Os pensamentos sufocados pela
nuvem azulada acinzentada de tabaco. Os carros transitando eram bem menos dos
que havia então. Muitos daqueles jovens nem eram nascidos quando ele passou
ali. As fardas dos estudantes ainda eram de tecido de algodão, e suas bolsas
não tão pesadas. Mas isso não passava de pequenos detalhes. Talvez o que
importasse era que ele estava lá novamente. E tudo se repetia exatamente como
noutros tempos. A visitar novos ambientes como se dele fizesse parte desde
antes. O mercado da carne, o bar da sinuca, a banca do jogo do bicho à porta, a
tabacaria de Seu Arnóbio. Na casa lotérica pegaria só por pegar, uns volantes de aposta. O
parque de diversões estava lá, colorido de doer, ainda dormia, e assim
permaneceria até o raiar da noite, de véu negro a arrepiar-se de luz, pra todos
os gostos e ocasiões. A locução, as músicas, o carrinho de pipoca aquecendo
almas, o carrinho do algodão doce roseando bochechas infantis. Tudo muito
imprevisivelmente esperado. E as casas de jogos que funcionavam sempre nos fundos
dos bares abarrotadas de homens sombras. O banqueiro do jogo do bicho escrevia
e escrevia números indeléveis porem decifráveis. Velhos pôsteres do Flamengo,
do Vasco da Gama, e Fluminense, as flâmulas, os troféus enferrujados,
empoeirados de desgosto desbotaram. Tudo desmaiado, ferido de morte pelo tempo.

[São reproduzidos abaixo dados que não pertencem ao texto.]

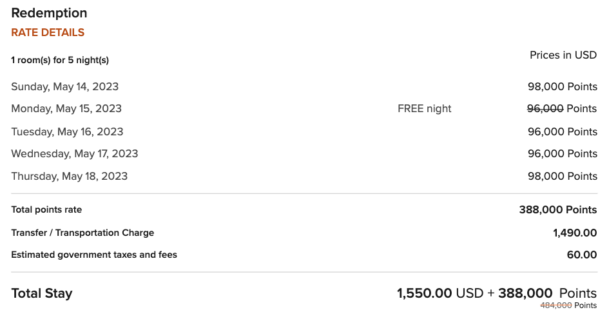Click the "Total points rate" label
Screen dimensions: 609x319
click(46, 209)
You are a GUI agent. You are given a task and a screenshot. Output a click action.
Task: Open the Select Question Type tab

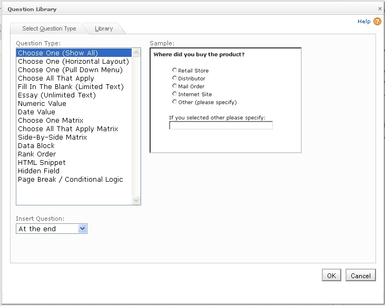coord(49,28)
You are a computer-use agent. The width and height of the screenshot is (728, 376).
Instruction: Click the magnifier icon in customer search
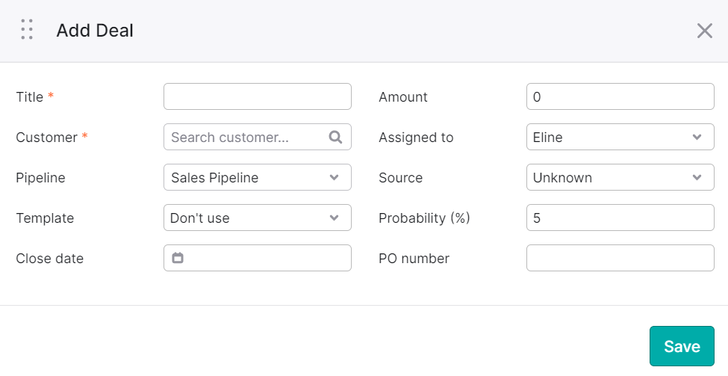coord(335,137)
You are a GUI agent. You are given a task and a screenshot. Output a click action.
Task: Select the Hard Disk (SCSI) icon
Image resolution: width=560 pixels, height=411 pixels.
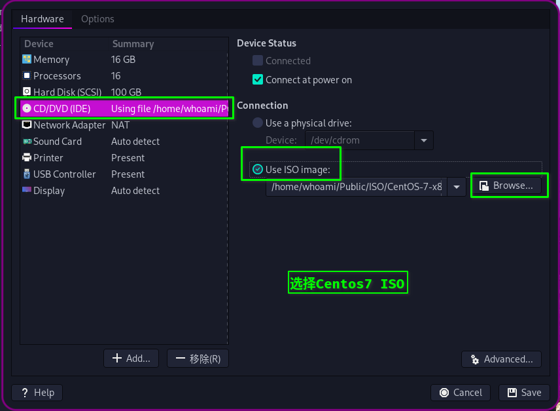[x=27, y=92]
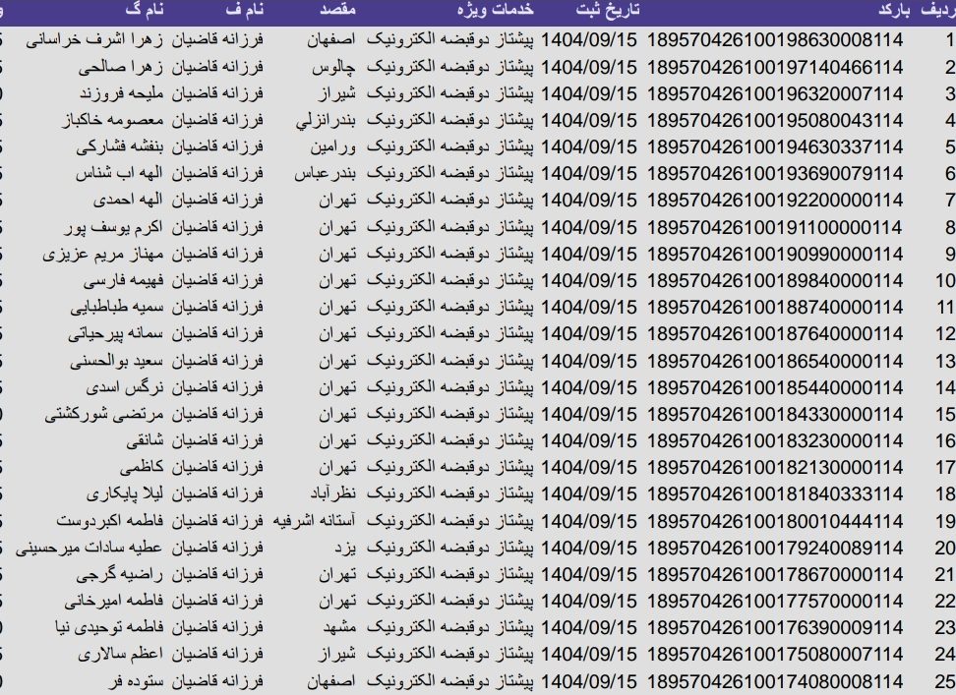Screen dimensions: 956x695
Task: Select the ورامين destination cell
Action: pos(337,147)
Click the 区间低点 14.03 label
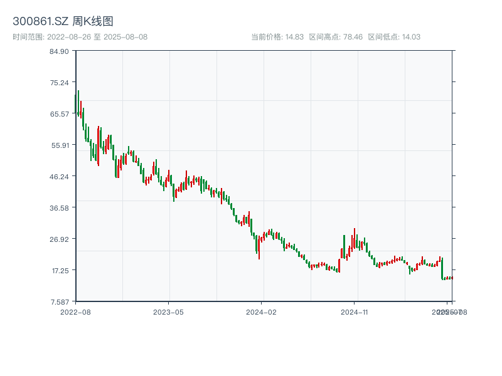 [394, 37]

Indiferentes a tudo, os jogadores continuavam lá. Perfilados pouco se
importando com tudo o que a suas voltas se sucedia.
Foi traumático demais. Quer
saber, ninguém nunca estaria preparado para uma cena daquela. O menino, tinha se perdido
da mãe. Chorava feito um desesperado. Na estação rodoviária perdeu-se da mãe.
Os ônibus tudo igual, chegavam e saiam a todo instante. Não viu que a mãe
subira no que estava na segunda plataforma. Devia ter seus quatro anos. Lembrava
Tomas, magrinho, frágil. Desesperadamente pedia que a moça encontrasse sua mãe.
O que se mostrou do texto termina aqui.